Category Archives: India

The World Cup Effect (1987-1992)

Here’s part II of my World Cup Story.


The 1987 World Cup was the first staged outside England, so this could perhaps be regarded as the first time the tournament was a truly international event.  It was staged by India and Pakistan under the slogan “Cricket for Peace”, chosen in reflection of the turbulent relationship that had often existed between the two nations since the 1947 partition.  The title holders India, playing under home conditions, were favourites for victory closely followed by their co-hosts Pakistan – but again the event was won by the outsiders, this time Australia.  The final was played out between England and Australia, anti-British feeling left from the colonial days still ran high in parts of India and the crowd really got behind Australia which Australian Captain Allan Border acknowledge had been a big help and encouragement.  The victory was a real turning point for Australia, who had spent quite some time in the doldrums, and was the beginning of an extraordinary period of success for the national team.

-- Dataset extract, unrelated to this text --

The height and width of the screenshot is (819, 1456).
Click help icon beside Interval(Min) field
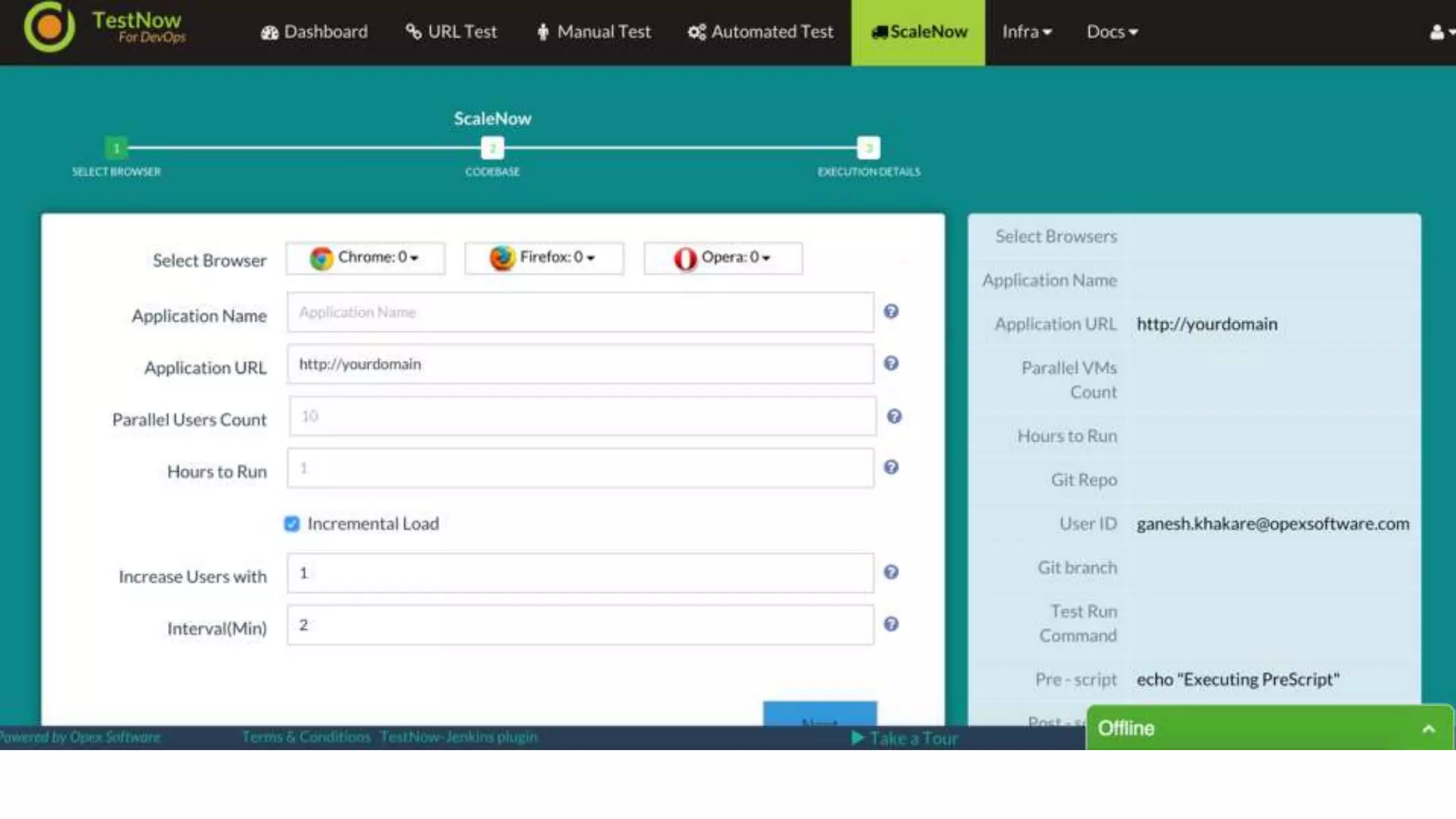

With their own team out of the competition the Indian fans really got behind the Aussie outsiders.

With their own team out of the competition the Indian fans really got behind the Aussie outsiders.

WORLD CUP EFFECT 4 – The spirit of India gives Australia back it’s Mojo back – and it stayed in place for quite some time!

Dual hosts again for the 1992 World Cup, this time New Zealand and Australia.  Staged in the homeland of Kerry Packer this was the first World Cup to feature coloured clothing, white balls and floodlights.  Another notable feature of this tournament was that it marked South Africa’s return to the international cricketing fold after around 2 decades in the wilderness.  Their entry was actually quite last minute and the organisers had to rewrite the fixtures to accommodate them!

Wonderful picture of the colourfully dressed teams with a fantastic backdrop (although if you look carefully you'll notice the weather already looks pretty threatening!)

Wonderful picture of the colourfully dressed teams with a fantastic backdrop (although you might notice the weather already looks pretty ominous!)

Australia had had a busy summer of regular international cricket and had not made any allowances in schedule for the fact they were hosting the World Cup, therefore the tournament was played very late in the season and many matches were effected by rain.  These were the days before Duckworth/Lewis but for the tournament to progress results were needed so the ‘Rain Rule’ was introduced –

(a) The runs scored by the team batting second shall be compared with the runs scored by the team batting first from the equivalent number of highest scoring overs.

(b) If, due to a suspension of play, the number of overs in the innings of the team batting second has to be revised, their target score shall be the runs scored by the team batting first from the equivalent number of overs, plus one.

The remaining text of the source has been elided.